Pine Ridge Reservation is another severe case where they have closed their borders to tourists and other nonmembers of that Native nation driving through it. This is in South Dakota where Gov. Kristi Noem still refuses to issue a shutdown order, despite the huge COVID breakout at the Sioux Falls, S.D., Smithfield pork factory.
Nick Estes, Ph.D., a citizen of the Lower Brule Sioux Tribe, noted that “COVID-19 is taking its toll on Indian Country — not because Indigenous people are more susceptible to the virus for cultural reasons (as reported by some media outlets), but because of a chronic lack of underfunding of our healthcare services and, you know, genocidal colonialism.” This is nothing more than a modern version of colonial white supremacy.
Diné molecular biologist Wilfred Denetclaw said possible reasons for the high COVID death rate in the Navajo Nation include the need for many people to travel to hot spots such as Albuquerque “to buy what they need, and then they bring the virus back.”

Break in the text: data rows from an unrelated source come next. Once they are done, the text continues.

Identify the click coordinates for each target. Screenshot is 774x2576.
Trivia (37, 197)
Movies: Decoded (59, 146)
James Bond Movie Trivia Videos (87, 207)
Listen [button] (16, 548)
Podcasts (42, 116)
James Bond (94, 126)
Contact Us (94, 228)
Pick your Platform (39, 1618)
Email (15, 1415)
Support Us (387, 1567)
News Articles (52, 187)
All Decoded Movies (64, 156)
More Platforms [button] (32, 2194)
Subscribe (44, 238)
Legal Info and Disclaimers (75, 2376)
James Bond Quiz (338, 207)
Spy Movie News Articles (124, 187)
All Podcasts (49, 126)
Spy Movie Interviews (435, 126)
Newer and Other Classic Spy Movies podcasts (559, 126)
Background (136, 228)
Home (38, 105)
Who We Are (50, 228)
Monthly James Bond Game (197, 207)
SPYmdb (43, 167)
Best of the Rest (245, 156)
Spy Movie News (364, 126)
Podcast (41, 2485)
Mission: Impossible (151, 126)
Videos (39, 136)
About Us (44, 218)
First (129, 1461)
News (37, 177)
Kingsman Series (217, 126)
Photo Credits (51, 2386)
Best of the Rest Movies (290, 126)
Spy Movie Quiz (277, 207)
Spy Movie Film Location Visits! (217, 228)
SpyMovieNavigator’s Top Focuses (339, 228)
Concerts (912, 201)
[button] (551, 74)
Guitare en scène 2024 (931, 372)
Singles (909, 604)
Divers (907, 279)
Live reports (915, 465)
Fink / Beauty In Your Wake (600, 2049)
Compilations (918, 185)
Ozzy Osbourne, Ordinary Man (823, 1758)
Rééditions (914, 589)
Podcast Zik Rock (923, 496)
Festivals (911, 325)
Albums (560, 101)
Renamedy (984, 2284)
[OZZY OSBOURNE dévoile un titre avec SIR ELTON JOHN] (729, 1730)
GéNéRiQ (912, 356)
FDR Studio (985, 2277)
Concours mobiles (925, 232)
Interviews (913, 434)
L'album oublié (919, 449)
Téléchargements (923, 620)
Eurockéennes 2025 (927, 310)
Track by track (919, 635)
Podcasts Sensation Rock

Circumpolar Inuit communities in Alaska, who are dealing with unsafe drinking water and lack of sewage infrastructure, face a threat of COVID-19 infections similar to that of the Navajo Nation. The Alaska Department of Environmental Conservation estimates that more than 3,300 rural homes occupied year-round do not have potable water. All this is due to the ongoing neglect of Indigenous communities and their health and safety by the federal government.
Another issue faced by Indigenous Nations is a housing crisis. While we are told to practice social distancing by the Centers of Disease Control and Prevention and other agencies, in many Native communities this is simply an impossible task. A report from Wyoming Public Radio about the Wind River Reservation shows overcrowded, multigenerational households, as many share homes with their relatives, just as many other poor families do.
An additional crisis affecting some of the Native reservations is the closure of one of the few sources of tribal income — casinos. A Harvard research team has estimated that upwards of nearly $50 billion in annual wages and benefits have been lost due to closures of gaming and nongaming enterprises that many reservations rely on for income to meet their needs.
This mass layoff of Native workers is leading to loss of insurance coverage, where that exists, in addition to the vastly underfunded Indian Health Service, and the growth of debt in areas in and outside of the reservations. These casino-generated funds are used for what would normally be funded by state or local governments: law enforcement, public safety, social services and educational support. So let’s break down what the tribal governments stand to lose: According to the Harvard Project on American Indian Economic Development, $127 billion in national output; 1.1 million jobs, with 915,000 workers who are non-Native, while 211,000 are Native; $49.5 billion in worker income; $12.5 billion in Tribal government revenue; $9.4 billion in state and local tax revenue; and $15.9 billion in federal tax revenue.
These numbers represent the razor’s edge on which Native nations in the occupied U.S. are constantly balancing in their struggle against the neglect and violence of the U.S. government.
And all this reminds us of the importance of the struggles for clean water, such as the recent struggle at Standing Rock against the Dakota Access Pipeline and the struggle in Flint, Mich. How can you have good health care if you do not have clean water?